July 21, 2010
Interim final regulations providing guidance on certain aspects of the Patient Protection and Affordable Care Act ("PPACA") have been recently issued. Four provisions of the PPACA addressed by the interim final regulations are the restrictions on annual and lifetime limits on coverage, prohibitions on rescissions, patient protections offered under the PPACA, and limitations on restrictions on emergency care.
The PPACA generally prohibits plans and health insurance issuers from imposing lifetime or annual limits on the dollar value of health benefits.
The PPACA and the interim final regulations specify that group health plans and health insurance issuers may establish restricted annual limits on the value of "essential health benefits" for plan years beginning before January 1, 2014. The annual limits on the dollar value of benefits that are essential health benefits may not be less than the following amounts:
For plan years beginning on or after January 1, 2014, annual limits on essential health benefits are prohibited. Regulations defining essential health benefits have not yet been issued.
The interim final regulations specify that the restrictions on annual limits do not apply to health flexible spending arrangements, medical savings accounts, or health savings accounts. However, the restrictions on annual limits do apply to certain health reimbursement arrangements that are not integrated with other coverage as part of a group health plan if the other coverage would comply with the restrictions on annual limits.
Plans and issuers are required to give notice that the lifetime limit on benefits no longer applies. Individuals who have reached a lifetime limit under a plan are eligible for benefits under the plan and, if an individual is not enrolled in the plan, the plan or issuer must give the individual an opportunity to enroll. The notice and enrollment opportunity must be given not later than the first day of the plan year beginning on or after September 23, 2010. The Department of Labor has provided the following model notice:
"The lifetime limit on the dollar value of benefits under [Insert name of group health plan or health insurance issuer] no longer applies. Individuals whose coverage ended by reason of reaching a lifetime limit under the plan are eligible to enroll in the plan. Individuals have 30 days from the date of this notice to request enrollment. For more information contact the [insert plan administrator or issuer] at [insert contact information]."

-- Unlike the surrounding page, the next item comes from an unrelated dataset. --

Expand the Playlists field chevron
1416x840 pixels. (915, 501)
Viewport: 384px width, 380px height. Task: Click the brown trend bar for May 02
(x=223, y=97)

Under the PPACA and the interim final regulations, plans and health insurance issuers may not retroactively cancel or discontinue coverage except in the event of an individual's fraud or intentional misrepresentation of a material fact. However, coverage may be retroactively cancelled to the extent the cancellation is attributed to a failure to timely pay required premiums or contributions towards the cost of coverage. In situations where retroactive cancellation is permissible, advance notice of at least 30 days must be provided to the individual before coverage may be cancelled.

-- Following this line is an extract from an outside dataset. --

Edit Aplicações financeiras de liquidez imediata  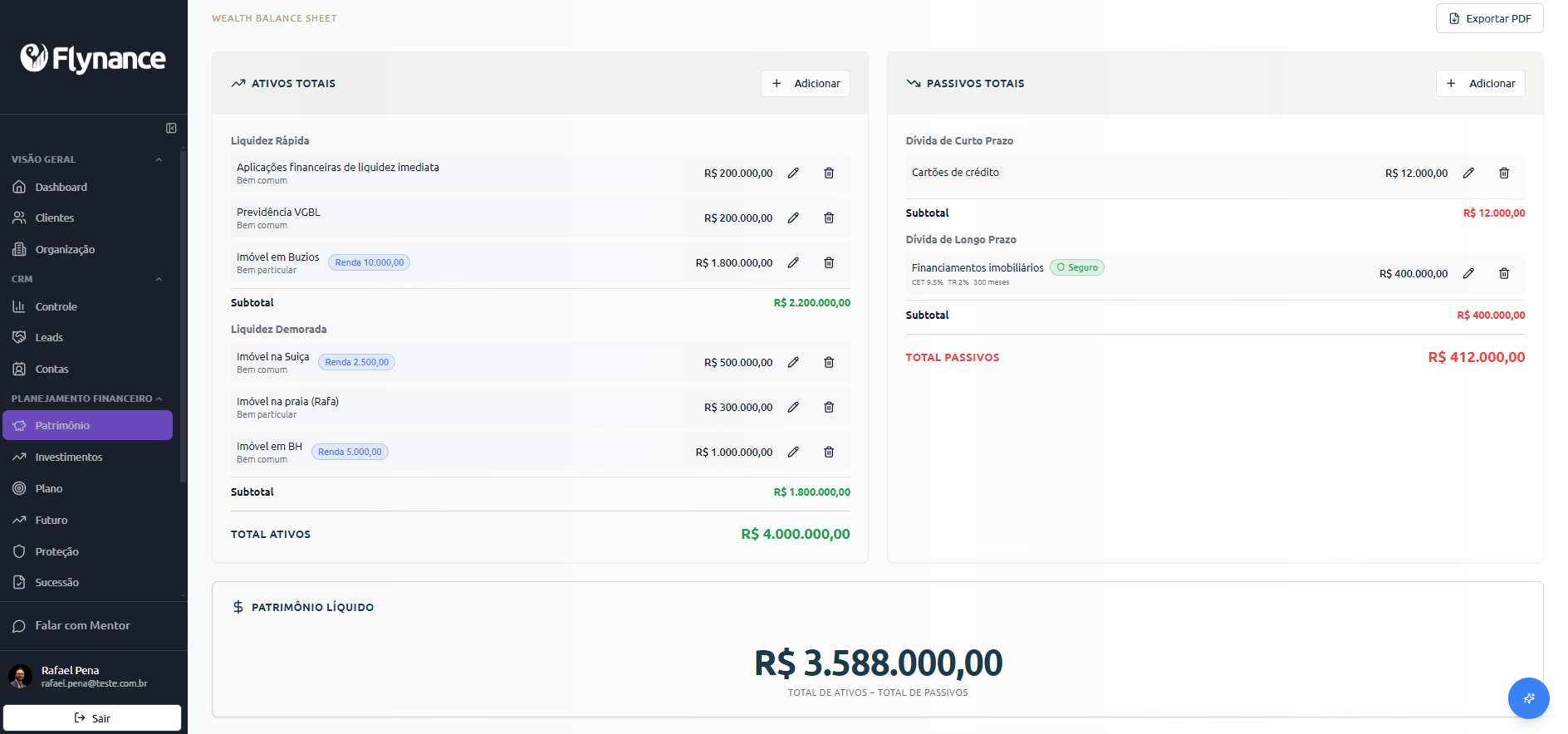(x=793, y=173)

Under the PPACA and the interim final regulations, plans or health insurance coverage with a network of providers are subject to certain requirements relating to the choice of a health care professional. Specifically, plan participants are permitted to select as their provider any primary care provider that participates in the plan's network. For children, parents may select any participating pediatrician as a child's primary care provider. Additionally, plans or issuers may not require a referral for obstetrical or gynecological care. The interim final regulations add the requirement that the plan or issuer inform participants of these rights. The notice should be included with the summary plan description.

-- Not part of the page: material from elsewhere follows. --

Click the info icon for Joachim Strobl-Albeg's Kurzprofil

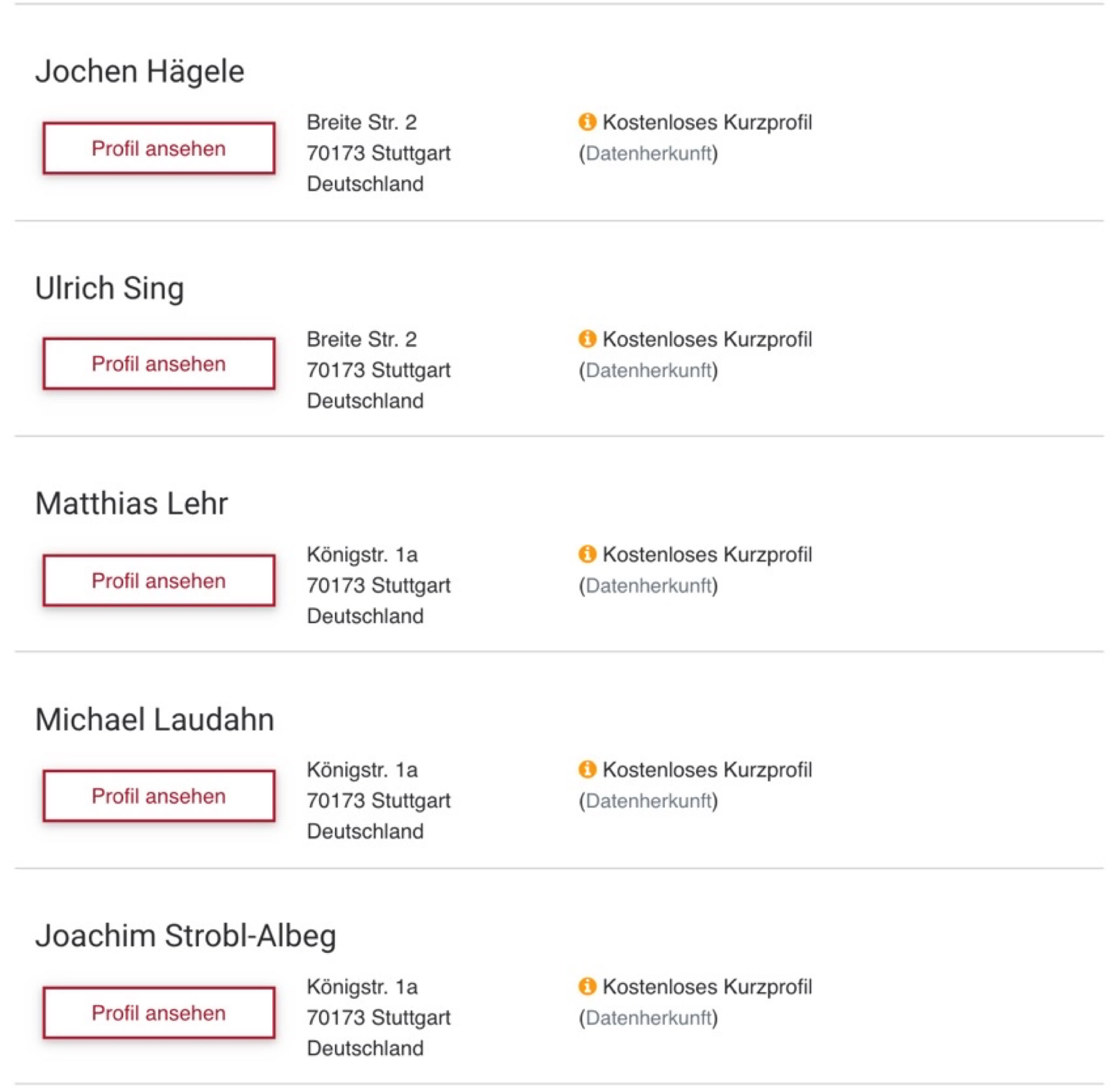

The regulations provide the following model notices:
"[Name of group health plan or health insurance issuer] generally [requires/allows] the designation of a primary care provider. You have the right to designate any primary care provider who participates in our network and who is available to accept you or your family members. [If the plan or health insurance coverage designates a primary care provider automatically, insert: Until you make this designation, [name of group health plan or health insurance issuer] designates one for you.] For information on how to select a primary care provider, and for a list of the participating primary care providers, contact the [plan administrator or issuer] at [insert contact information]."
"For children, you may designate a pediatrician as the primary care provider."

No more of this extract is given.